Diese Technik wurde zwischen 1975 und 1985 vom dänischen Buddelschiff-Meister Paul Hass erfunden, dann in Zusammenarbeit mit Fa. Buddel-Bini Hamburg zur Serienreife weiterentwickelt. Sie stellt heutzutage den äußersten Qualitätsstandard für kommerziell gefertigte Buddelschiffe dar.

Diverse

Weitere Techniken arbeiten unter anderem mit am Fuß mittels eines Kugelgelenks nach allen Richtungen schwenkbaren Masten oder mit Gummifäden als Takelage.

Eine andere, nicht sachgerechte Praktik besteht darin, ein fertiges Schiff in eine Flasche mit abgetrenntem Boden einzusetzen, und den Boden nachträglich anzusetzen.
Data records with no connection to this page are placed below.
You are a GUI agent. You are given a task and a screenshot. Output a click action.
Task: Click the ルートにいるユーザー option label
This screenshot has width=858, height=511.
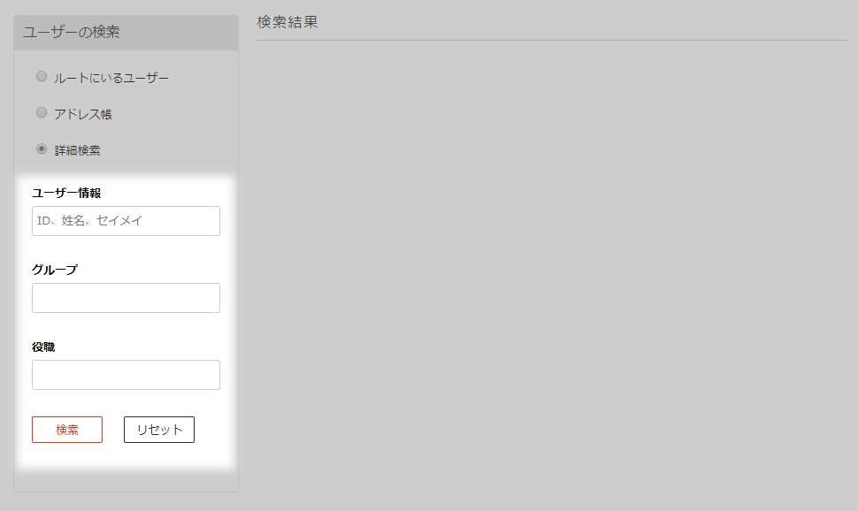tap(111, 78)
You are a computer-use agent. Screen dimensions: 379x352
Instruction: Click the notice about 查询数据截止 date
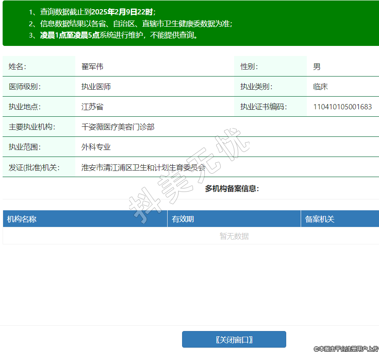pos(97,12)
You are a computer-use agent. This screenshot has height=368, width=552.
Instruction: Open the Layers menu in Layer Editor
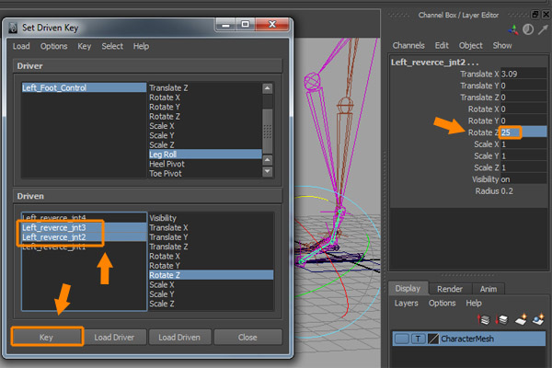coord(407,303)
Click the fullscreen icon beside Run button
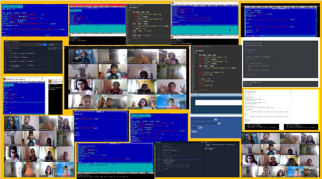This screenshot has height=179, width=322. 37,44
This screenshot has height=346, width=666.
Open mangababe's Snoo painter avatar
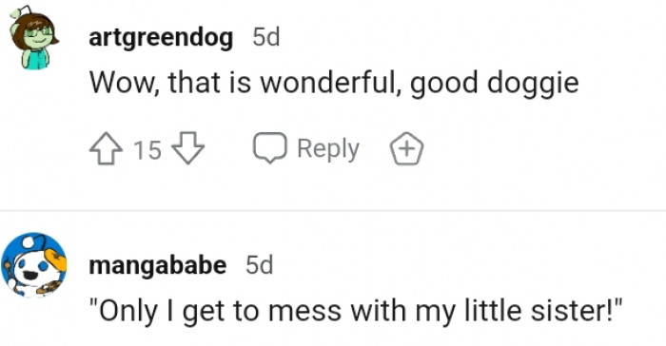pyautogui.click(x=34, y=265)
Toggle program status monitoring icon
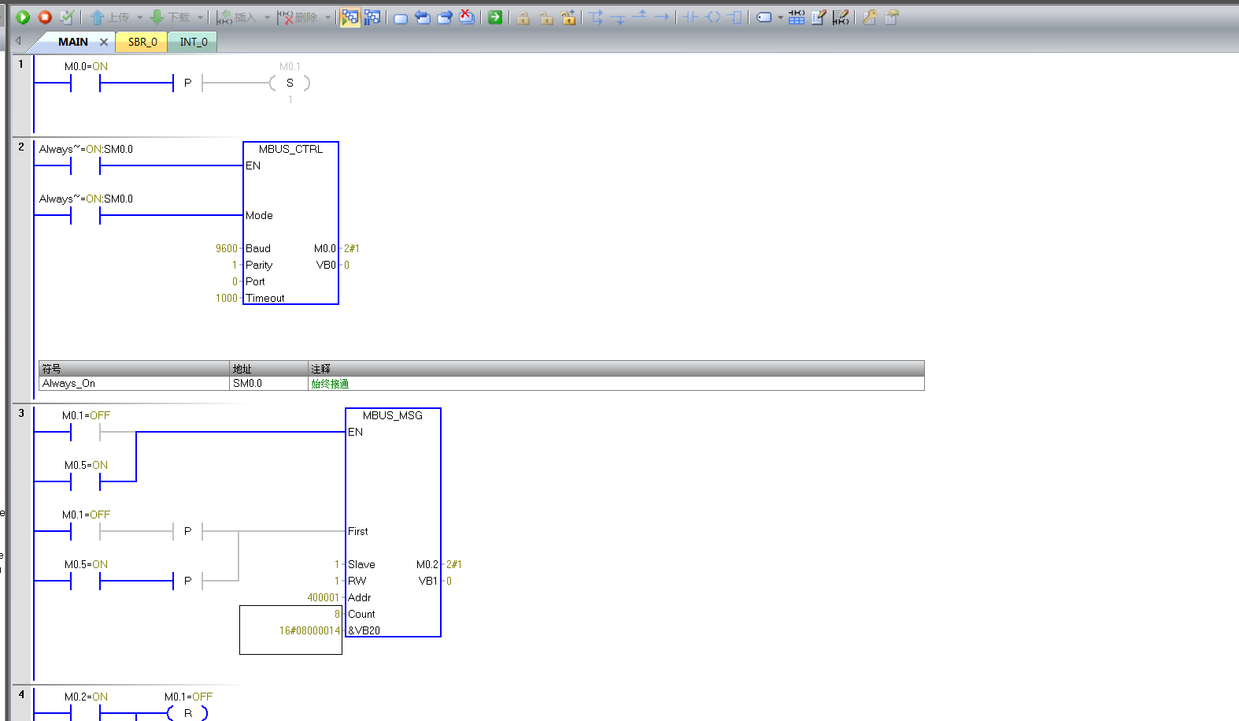1239x721 pixels. coord(350,17)
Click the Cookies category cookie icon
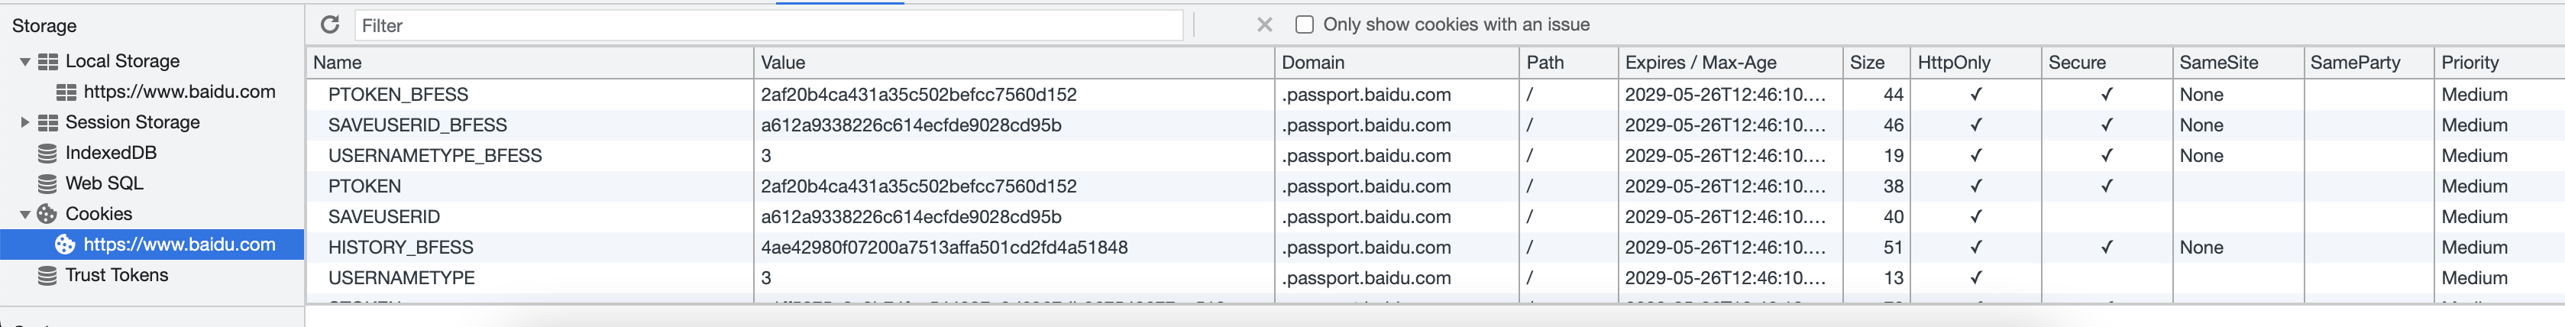 (47, 214)
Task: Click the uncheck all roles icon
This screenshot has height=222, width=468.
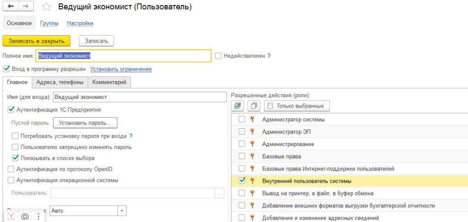Action: click(x=254, y=106)
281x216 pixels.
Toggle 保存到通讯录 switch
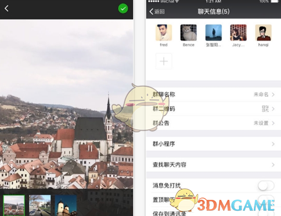click(266, 213)
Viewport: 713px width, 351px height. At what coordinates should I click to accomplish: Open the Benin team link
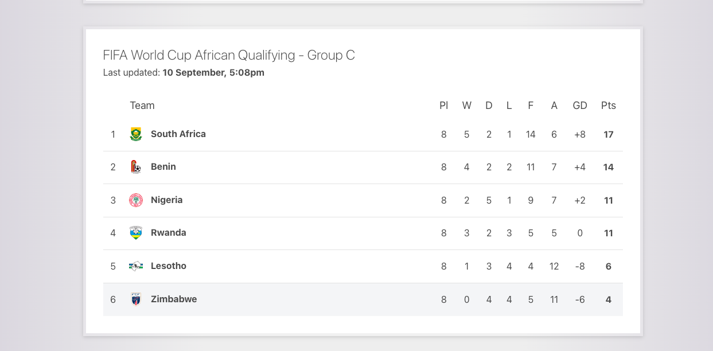pos(163,166)
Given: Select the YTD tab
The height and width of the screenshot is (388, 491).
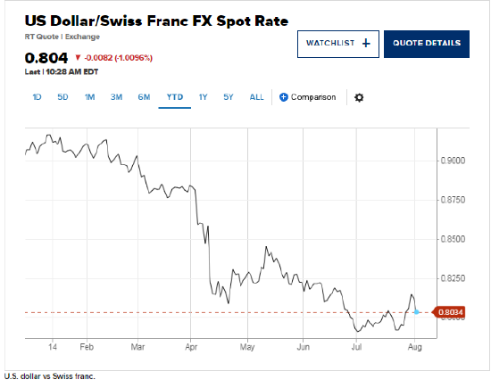Looking at the screenshot, I should (175, 97).
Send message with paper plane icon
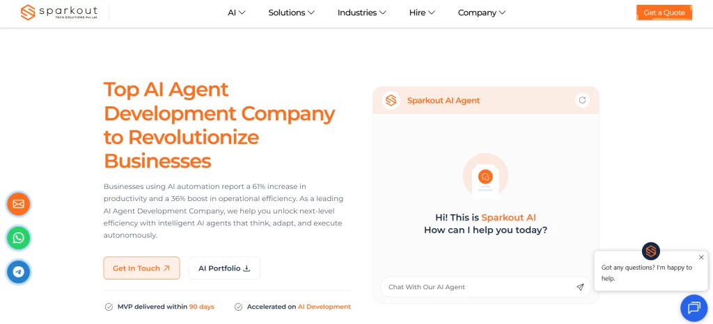 point(580,287)
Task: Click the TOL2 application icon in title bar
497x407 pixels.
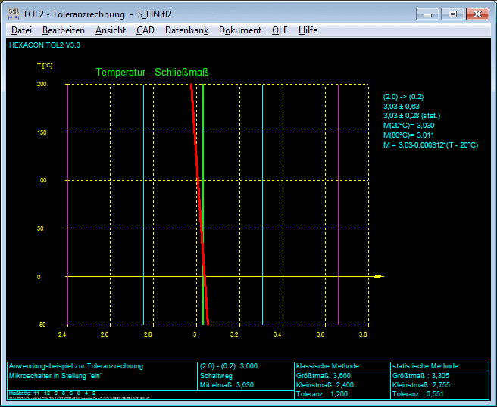Action: click(13, 14)
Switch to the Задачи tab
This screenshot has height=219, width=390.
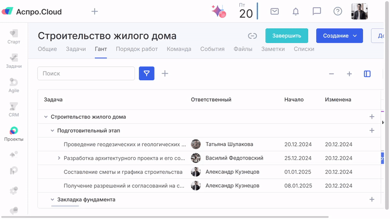coord(76,49)
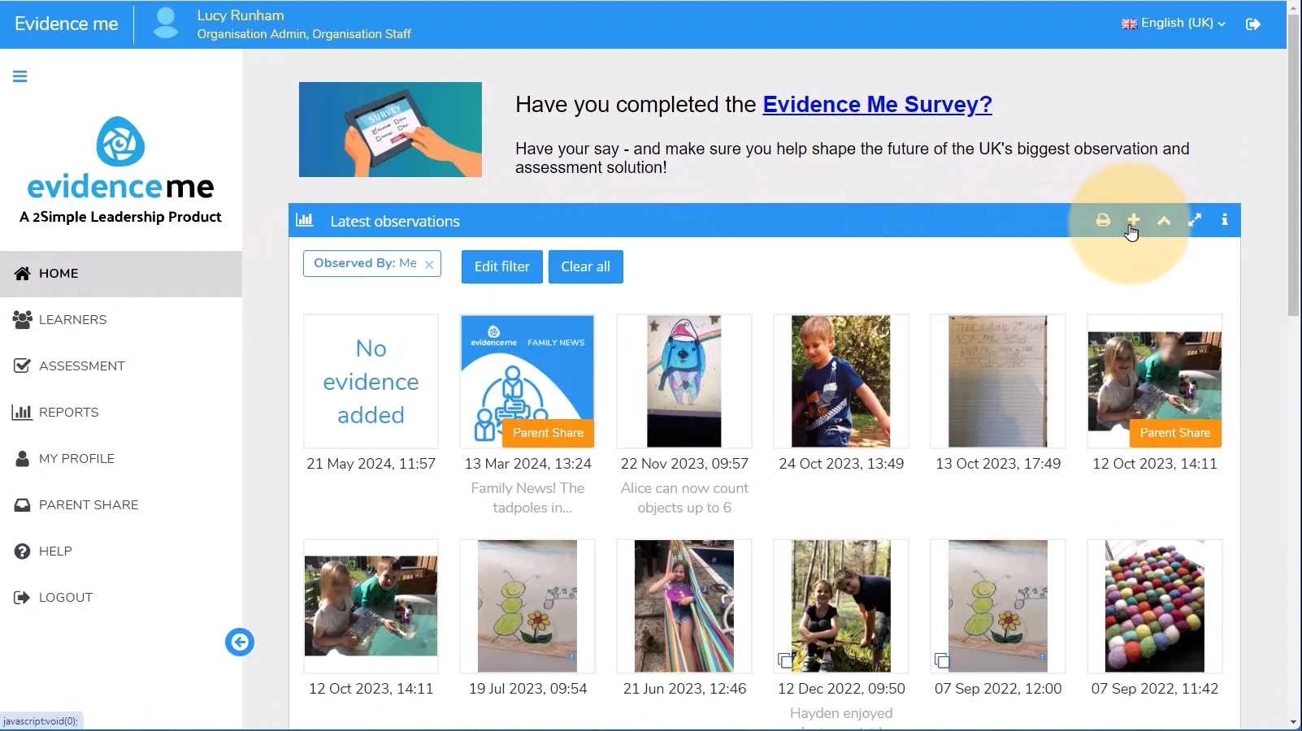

Die Nahtstelle muss dann kaschiert werden, beispielsweise mit einer Kordel. Diese Technik findet sich oft bei günstigen, für den Souvenirhandel in Serie hergestellten Modellen. Häufig werden hierbei Tropfinfusionsflaschen verwendet, da diese durch ihre Aufhängung bereits entsprechende umlaufende vertiefte Rillen haben, in der der Trennungsspalt und die verdeckende Kordel einliegen und dort einen „natürlichen“ Eindruck erwecken.

Werkzeug und Stadien, private Arbeit nach Bastelbuch

Ein Buddelschiff weist je nach gewähltem Modell und dem Maßstab meistens folgende Details in entsprechend richtigen Proportionen auf:

  • Rumpf: Bug- und Heckform, Farbgebung, eventuell Bullaugen, Wasserlinie
  • Deck: Schanzkleid, Deckssprung, Niveauunterschiede, Aufbauten, Rettungs- und andere Beiboote mit Davits, Treppen, Reling
  • Spieren: Untermaste, Stengen, evtl. Mars, Rahen, Bäume, Gaffeln, Bugspriet (Klüverbaum)
  • Takelage: Stage, Wanten, Pardunen, Brassen, Toppnanten
  • Segel: Alle gemäß der dargestellten Szene gesetzten Schrat- und Rahsegel
  • Umgebung: Auf See das Wasser; im Hafen das Wasser und Kaimauern, Häuser, Leuchttürme, Windmühlen und Landschaft
  • Hintergrund: Manche Buddelschiffe haben einen auf die der vorgesehenen Blickrichtung gegenüberliegenden Flascheninnenseite gemalten zweidimensionalen Hintergrund, der meist Himmel oder Land darstellt und Tiefenwirkung simulieren soll.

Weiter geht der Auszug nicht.